There’s a growing belief that bitcoin can be an inflation hedge despite its extreme volatility in the past few months. For example, when prices of goods and services go pretty up, bitcoin is supposed to go higher, creating room to protect the wealth of investors. This is because investors are always on the lookout for ways their assets could outgrow the rise of inflation in society, thereby keeping them on top of the financial system game. But the extreme volatility of cryptocurrencies, in general, these days is beginning to cast doubt in the minds of investors, seeing that many countries are currently experiencing a steep rise in inflation. In this article, we will make a case for bitcoin as an inflation hedge.
Inflation and its effects
Surprisingly, most countries are still striving to get out of the pandemic-induced recession the COVID year brought to our economic shores. Though many are still optimistic, believing the hikes in prices are just transitory. Whether transitory or not, the consequences of the inflationary whiplash on the wealth of investors are unthinkable. This further explains why saving without investing will erode the purchasing power of the money you’ve stacked in the bank over time. Plus, Israel seems to be taking the biggest pummeling so far in the world followed closely by Italy.

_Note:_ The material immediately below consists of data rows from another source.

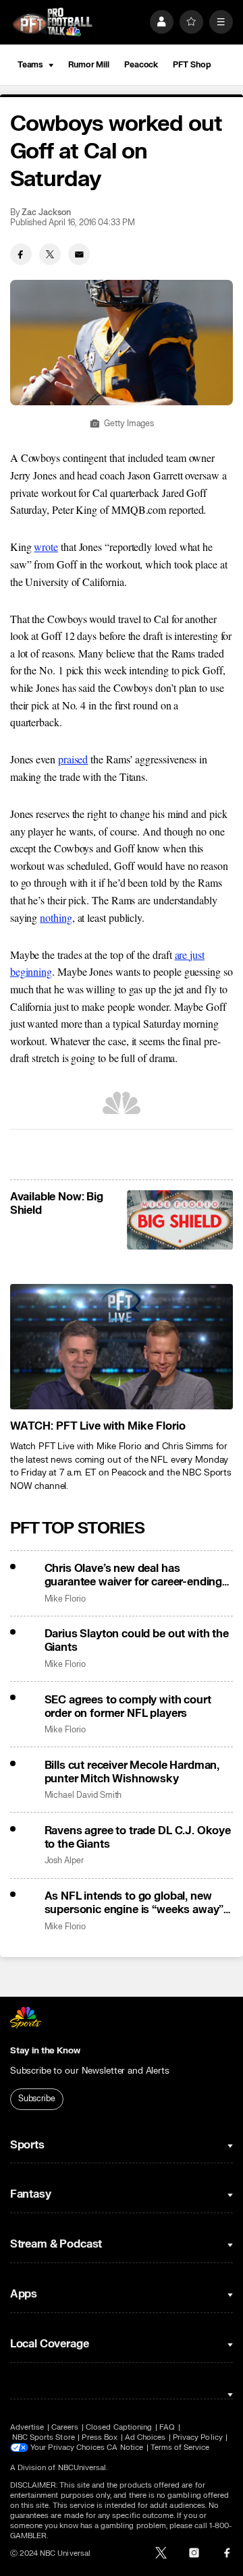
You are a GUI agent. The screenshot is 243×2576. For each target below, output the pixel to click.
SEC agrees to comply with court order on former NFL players (128, 1706)
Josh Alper (64, 1861)
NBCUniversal (82, 2468)
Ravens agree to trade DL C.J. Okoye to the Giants (138, 1837)
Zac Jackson (46, 213)
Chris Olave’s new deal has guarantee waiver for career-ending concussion (134, 1575)
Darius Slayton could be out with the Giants (137, 1640)
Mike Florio (65, 1599)
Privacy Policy (198, 2437)
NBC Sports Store (43, 2437)
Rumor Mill (88, 64)
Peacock (141, 64)
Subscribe (36, 2098)
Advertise (27, 2427)
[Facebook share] (21, 254)
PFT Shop (192, 64)
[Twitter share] (50, 254)
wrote (46, 546)
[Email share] (79, 254)
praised (73, 759)
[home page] (52, 21)
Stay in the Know (45, 2050)
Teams (30, 64)
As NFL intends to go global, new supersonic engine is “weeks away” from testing (134, 1903)
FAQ (167, 2427)
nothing (56, 917)
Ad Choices (145, 2437)
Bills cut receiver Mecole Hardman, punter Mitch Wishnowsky (132, 1772)
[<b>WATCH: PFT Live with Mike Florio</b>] (121, 1346)
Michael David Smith (83, 1795)
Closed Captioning (119, 2427)
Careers (64, 2427)
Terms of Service (180, 2447)
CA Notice (125, 2447)
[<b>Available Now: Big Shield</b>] (180, 1220)
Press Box (99, 2437)
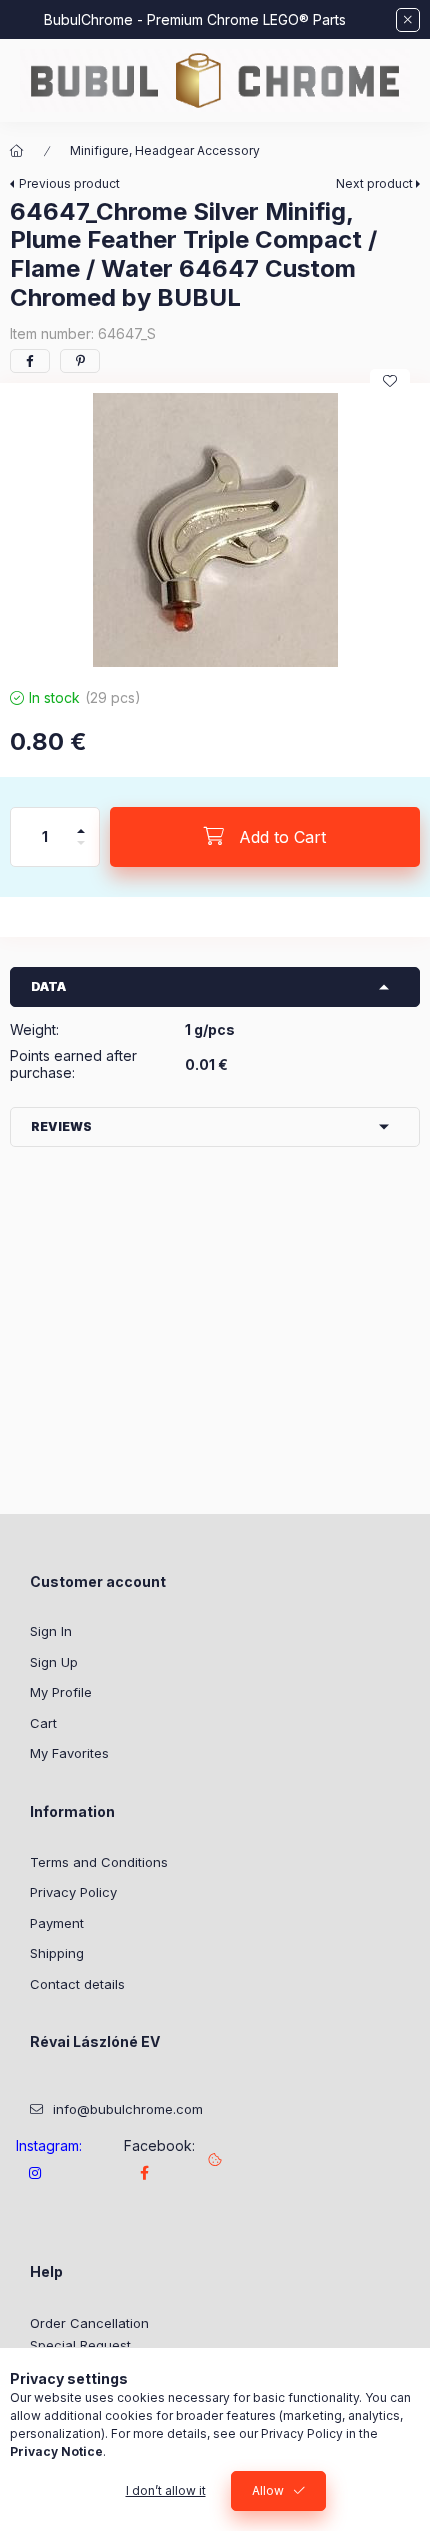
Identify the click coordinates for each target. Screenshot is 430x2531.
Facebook (144, 2173)
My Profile (61, 1692)
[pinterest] (80, 361)
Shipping (57, 1953)
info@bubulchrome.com (128, 2109)
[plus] (81, 822)
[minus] (81, 851)
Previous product (69, 183)
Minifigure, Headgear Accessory (165, 150)
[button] (215, 530)
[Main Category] (17, 151)
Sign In (51, 1631)
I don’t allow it (166, 2490)
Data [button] (48, 986)
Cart (43, 1723)
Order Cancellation (89, 2323)
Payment (57, 1923)
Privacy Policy (73, 1892)
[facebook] (30, 361)
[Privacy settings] (215, 2159)
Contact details (77, 1984)
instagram (36, 2173)
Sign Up (54, 1662)
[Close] (408, 20)
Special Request (80, 2345)
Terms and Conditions (99, 1862)
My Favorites (69, 1753)
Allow (268, 2490)
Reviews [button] (61, 1126)
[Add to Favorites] (390, 381)
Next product (374, 183)
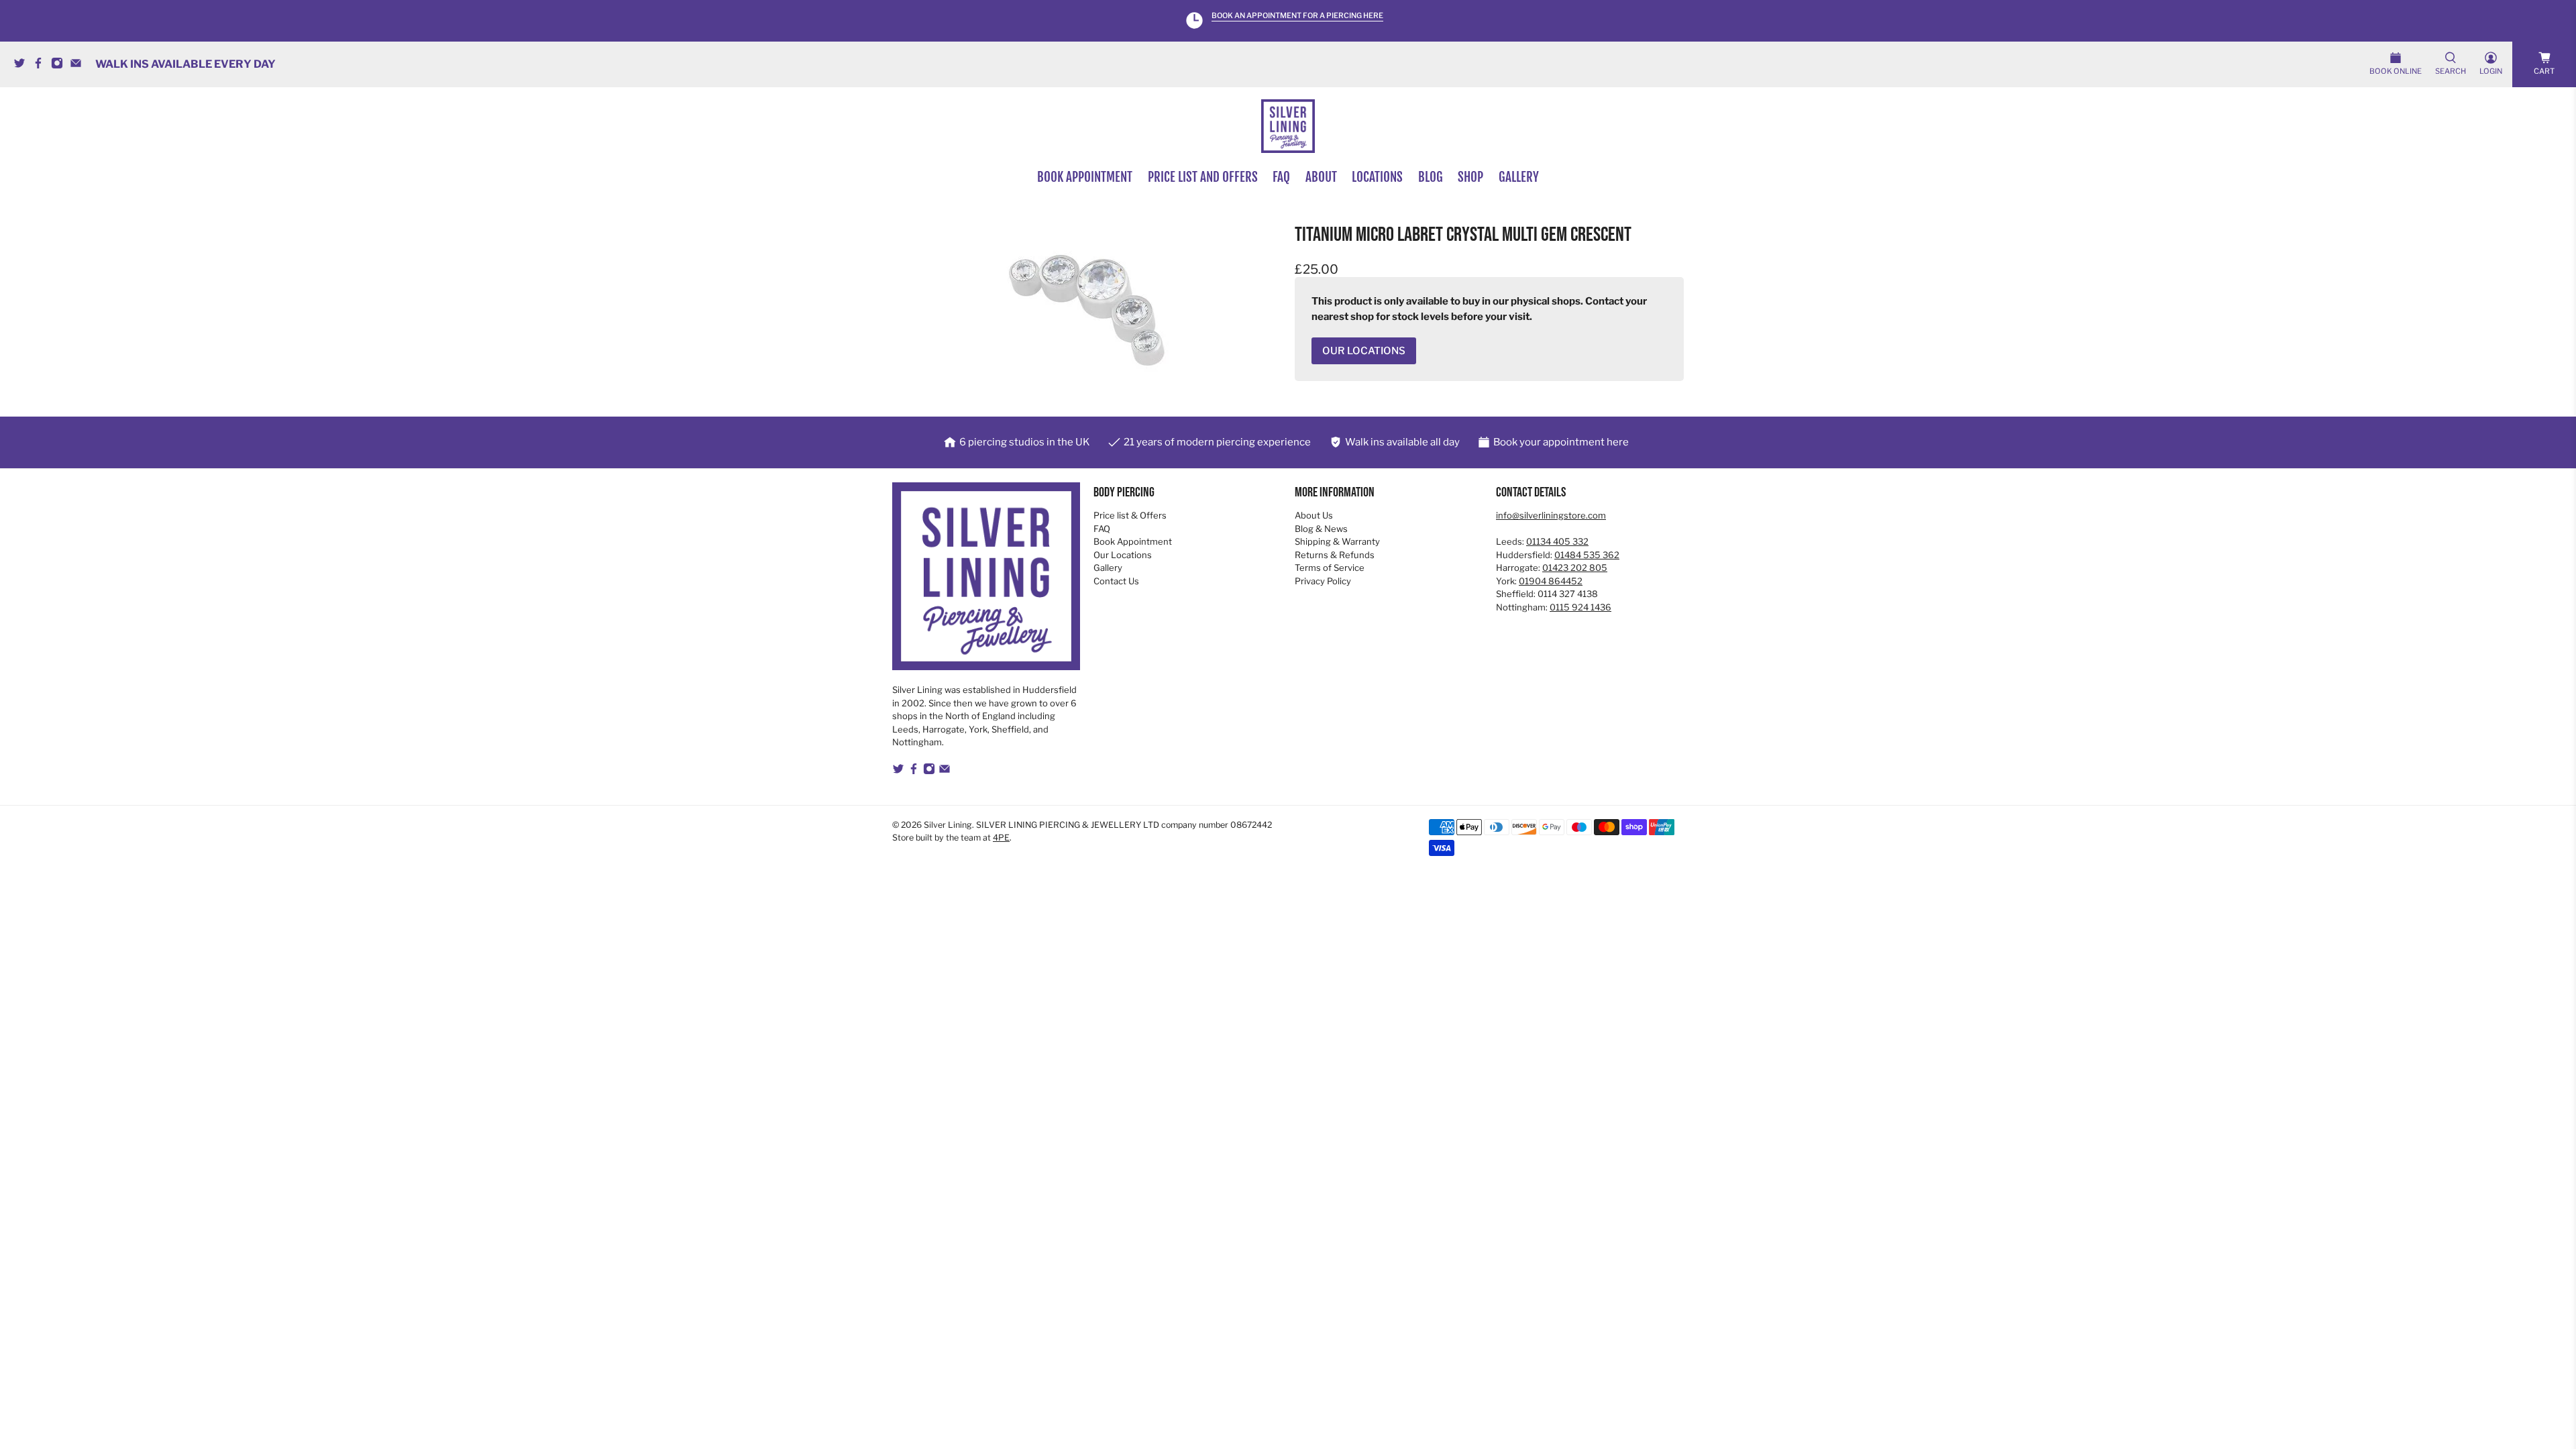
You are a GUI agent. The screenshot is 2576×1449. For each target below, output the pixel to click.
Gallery (1519, 177)
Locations (1377, 177)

What makes Bitcoin a unique asset class?
First off, only 21 million bitcoins will continue to be in existence or circulation. Will this be a limitation? Short answer, no. This is because bitcoin can be divided into bits (there are 1,000,000 bits in 1 bitcoin) and traded. And no, nobody can buy all the existing bitcoins because only a fraction of them is in the exchange market. Therefore, even if you’re determined to buy all of them, you’ve got to wait till they are all issued in the next decades.
Furthermore, bitcoin is unique (a ruleless system with no ruler or rules) and is known for maintaining its value over the years despite its extreme volatility.
Why Bitcoin is an Inflation Hedge
There’s a current bearish sentiment toward bitcoin because of its recent fall in value. Added to this is the war in Ukraine, which is taking a toll on economic stability worldwide. With inflation on the rise, investing in cryptocurrency is still considered a risky adventure.
First of all, why bitcoin will be a successful inflation hedge is because of its decentralization and fixed supply of 21 million BTC.
Because bitcoin is decentralized, it is not within the control of anyone or any organization. And this makes it immune to monetary policies or coercion. Remember, plus, there’s nobody to bribe because it has no leader or executive committee.
This unique feature in itself further makes it resistant to any external attack.
Because bitcoin has a fixed supply, this will create a high demand for it, inadvertently leading to an increased price. How? Let’s explain. First of all, inflation is a result of the skyrocketing cost of goods and services. The resultant effect is the state, or central bank will keep printing currency notes to counter this rise. On the other hand, there can be no excess supply of BTC since it’s fixed (as is the case with money).
In addition, other currencies of the world can be subjected to what is known as “quantitative easing” (policies that make existing assets shed their value). However, there are several crypto pundits and financial analysts who don’t share in this thought, citing the collapse of Terra stablecoin.
History is on Bitcoin’s side
In the past, bitcoin has worked well, more than other inflationary hedges such as gold, stock, and real estate, beating them by no small margin. Statistics reveal that storing bitcoins has proven to be a better measure against inflation except for this insanely bearish year. The bottom line is bitcoin will rise again as it has always done.